**Exercise A**:
Answer these about the piece on making the first move:
(i) What is clarity the child of?
(ii) What do inexperienced leaders act like when new opportunities emerge?
(iii) What bonus advice does the piece give?
**Exercise B**: Can you take the piece on making the first move further, picking up right after its final sentence?

====== Excerpted text ======

Making the First Move
If you don’t move first you aren’t leading. But, don’t move first every time.
Passion, vision, and compassion propel leadership-action. Leaders step in where others step back.
All leaders move toward:
Wise leaders move toward:
- People over opportunities. People are leadership’s greatest opportunity, period.
- Failure. Failure isn’t sought it’s leveraged. Fools run from failure. Leaders fail well because failure is progress. Leaders peel the scab off, learn and go.
- Conflict. Clarity is the child of conflict used well.
Bonus: Move first toward those who offend you.
“Wise” applies best to the second list because it’s not intuitive.
Foolish leaders prefer telling to listening, for example. Additionally, wise leaders learn apologizing first is strength not weakness.
About the first list:
Focus is the hardest part of passion.
Unfocused passion, vision, and compassion are the enemies of success. Selective wisdom is the mother of success. Unfocused passion is the father of destruction. Inexperienced leaders act like squirrels on steroids when new opportunities emerge.
My problem is I’ve never seen an opportunity I didn’t like.
Your inclination to move first invites resistance because it destabilizes, disturbs, and disrupts. You may wrongly view resistance as the enemy. Move toward resistance. Pushing through resistance is the pursuit of alignment.

====== Records shown ======

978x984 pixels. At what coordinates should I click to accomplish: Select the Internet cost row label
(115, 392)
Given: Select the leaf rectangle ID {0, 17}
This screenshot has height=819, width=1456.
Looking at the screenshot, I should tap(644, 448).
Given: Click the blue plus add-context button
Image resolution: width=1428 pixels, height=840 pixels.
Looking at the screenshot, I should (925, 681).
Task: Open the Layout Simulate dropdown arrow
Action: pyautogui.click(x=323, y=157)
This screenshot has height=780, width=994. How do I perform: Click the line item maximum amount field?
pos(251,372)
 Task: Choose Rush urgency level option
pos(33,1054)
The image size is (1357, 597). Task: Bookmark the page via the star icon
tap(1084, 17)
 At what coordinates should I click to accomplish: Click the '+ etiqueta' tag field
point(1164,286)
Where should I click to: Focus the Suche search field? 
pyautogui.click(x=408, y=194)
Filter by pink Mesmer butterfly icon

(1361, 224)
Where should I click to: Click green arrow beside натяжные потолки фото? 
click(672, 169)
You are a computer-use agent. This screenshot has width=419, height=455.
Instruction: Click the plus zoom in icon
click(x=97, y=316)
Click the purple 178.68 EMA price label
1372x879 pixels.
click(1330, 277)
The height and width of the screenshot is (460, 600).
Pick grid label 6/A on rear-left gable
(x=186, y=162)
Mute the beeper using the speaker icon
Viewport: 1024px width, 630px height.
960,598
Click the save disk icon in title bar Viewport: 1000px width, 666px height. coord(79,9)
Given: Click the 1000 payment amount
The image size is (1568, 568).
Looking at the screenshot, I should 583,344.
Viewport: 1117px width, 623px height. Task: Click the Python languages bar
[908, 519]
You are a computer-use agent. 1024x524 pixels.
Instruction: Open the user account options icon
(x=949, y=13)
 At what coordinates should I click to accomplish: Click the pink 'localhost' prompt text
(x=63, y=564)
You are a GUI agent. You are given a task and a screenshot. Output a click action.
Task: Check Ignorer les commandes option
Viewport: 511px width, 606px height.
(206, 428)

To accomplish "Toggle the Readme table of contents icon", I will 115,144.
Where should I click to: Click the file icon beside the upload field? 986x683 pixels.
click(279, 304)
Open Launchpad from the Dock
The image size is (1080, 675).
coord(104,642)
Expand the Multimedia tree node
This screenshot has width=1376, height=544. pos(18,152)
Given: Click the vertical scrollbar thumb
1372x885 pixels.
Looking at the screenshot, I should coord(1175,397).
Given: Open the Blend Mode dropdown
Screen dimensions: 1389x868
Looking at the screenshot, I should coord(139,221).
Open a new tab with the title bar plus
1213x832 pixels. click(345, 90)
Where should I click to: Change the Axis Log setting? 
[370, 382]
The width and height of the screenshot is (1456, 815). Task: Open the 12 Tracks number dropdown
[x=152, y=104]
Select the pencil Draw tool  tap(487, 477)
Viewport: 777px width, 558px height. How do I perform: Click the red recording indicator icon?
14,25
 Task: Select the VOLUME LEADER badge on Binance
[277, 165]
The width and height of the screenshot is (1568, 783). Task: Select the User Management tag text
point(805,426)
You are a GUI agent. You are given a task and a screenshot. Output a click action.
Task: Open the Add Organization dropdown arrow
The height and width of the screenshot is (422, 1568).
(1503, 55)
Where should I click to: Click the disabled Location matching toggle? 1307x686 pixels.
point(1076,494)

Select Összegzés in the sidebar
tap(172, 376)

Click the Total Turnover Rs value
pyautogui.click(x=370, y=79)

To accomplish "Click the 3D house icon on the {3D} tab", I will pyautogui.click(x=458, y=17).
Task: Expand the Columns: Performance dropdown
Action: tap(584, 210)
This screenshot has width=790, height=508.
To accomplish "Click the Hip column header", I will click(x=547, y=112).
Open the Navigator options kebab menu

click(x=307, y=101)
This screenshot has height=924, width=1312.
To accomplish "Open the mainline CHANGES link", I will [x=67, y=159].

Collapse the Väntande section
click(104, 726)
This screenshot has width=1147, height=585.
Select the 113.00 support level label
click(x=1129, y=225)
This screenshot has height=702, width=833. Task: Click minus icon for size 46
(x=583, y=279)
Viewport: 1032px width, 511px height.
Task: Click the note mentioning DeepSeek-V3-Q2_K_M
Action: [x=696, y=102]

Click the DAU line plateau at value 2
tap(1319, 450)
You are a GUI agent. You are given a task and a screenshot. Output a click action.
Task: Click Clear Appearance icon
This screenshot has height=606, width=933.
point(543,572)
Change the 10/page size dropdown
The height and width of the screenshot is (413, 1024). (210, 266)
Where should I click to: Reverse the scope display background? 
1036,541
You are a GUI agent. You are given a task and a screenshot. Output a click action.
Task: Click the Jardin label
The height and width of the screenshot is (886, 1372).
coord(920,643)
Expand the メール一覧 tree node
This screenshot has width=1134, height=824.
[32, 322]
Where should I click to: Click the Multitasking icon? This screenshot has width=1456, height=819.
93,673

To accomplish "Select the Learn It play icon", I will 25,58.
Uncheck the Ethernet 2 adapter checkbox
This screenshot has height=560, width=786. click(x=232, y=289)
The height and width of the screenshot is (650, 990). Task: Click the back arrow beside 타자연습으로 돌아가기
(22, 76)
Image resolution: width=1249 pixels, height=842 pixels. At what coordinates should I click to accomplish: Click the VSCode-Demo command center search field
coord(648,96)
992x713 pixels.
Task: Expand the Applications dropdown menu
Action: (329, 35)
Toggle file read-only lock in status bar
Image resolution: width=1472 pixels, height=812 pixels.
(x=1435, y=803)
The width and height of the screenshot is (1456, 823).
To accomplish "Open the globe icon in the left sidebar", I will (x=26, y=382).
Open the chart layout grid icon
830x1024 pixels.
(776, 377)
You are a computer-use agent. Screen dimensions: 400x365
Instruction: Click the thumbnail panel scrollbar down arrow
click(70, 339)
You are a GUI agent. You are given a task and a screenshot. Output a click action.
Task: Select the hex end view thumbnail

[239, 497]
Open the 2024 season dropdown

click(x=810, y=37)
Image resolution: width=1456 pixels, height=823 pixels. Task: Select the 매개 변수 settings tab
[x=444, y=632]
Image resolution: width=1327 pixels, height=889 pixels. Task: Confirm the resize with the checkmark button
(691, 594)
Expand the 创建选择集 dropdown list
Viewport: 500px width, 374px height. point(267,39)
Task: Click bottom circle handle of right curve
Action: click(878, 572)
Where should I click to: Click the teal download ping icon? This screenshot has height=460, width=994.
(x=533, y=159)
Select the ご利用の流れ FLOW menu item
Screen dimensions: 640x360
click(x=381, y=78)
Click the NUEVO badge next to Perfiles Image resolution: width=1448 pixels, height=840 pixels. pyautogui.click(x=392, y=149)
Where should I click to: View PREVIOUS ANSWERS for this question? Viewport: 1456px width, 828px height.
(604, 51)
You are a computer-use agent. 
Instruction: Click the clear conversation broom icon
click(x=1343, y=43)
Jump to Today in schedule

======

**Answer A**:
(i) Conflict used well.
(ii) Squirrels on steroids.
(iii) Move first toward those who offend you.

**Answer B**:
All leaders move first but wise leaders learn the power of moving second. It’s not natural, but, wise leaders learn to be first at letting others go first. View moving second as leadership development – enhancing capacity – not passive resignation.
What are the dangers or frustrations of moving first?
How can leaders move first in ways that bring others with them?
I really identify with this article. Especially moving toward conflict. I had an experience with a leader that would avoid conflict at all costs. All this did was make small problems cause big catastrophes. It broke down communication. It caused everyone to lose this leader’s trust. It would cause more conflict than facing the initial conflict.
Thanks for fleshing out the idea of moving toward conflict. On one hand, anyone who loves conflict is scary to me…on the other, as you indicate, running from it serves to make matters worse.
I think leaders move forward and bring other with them when they are clear and consistent in their actions. I like that quote, “clarity is the child of conflict used well.”
Part of our role as leaders is to support and raise up others. Leading, as you have rightfully said, is not always about going first or being seen, but it is about being present and always accountable.
It took me years to realize that being first to help others move first multiplied my impact as a leader.As always, thank you Martina for adding so much value to LF conversations.
The danger of moving first is frustration in case of failure. Those who always expect success get frustration but leaders walk on razor’s edge. They know even dark side of moving first. I always believe back to dark side is bright side. And leaders visualize that. Fearful people generally do not move first because they are not ready to accept darkness in their effort.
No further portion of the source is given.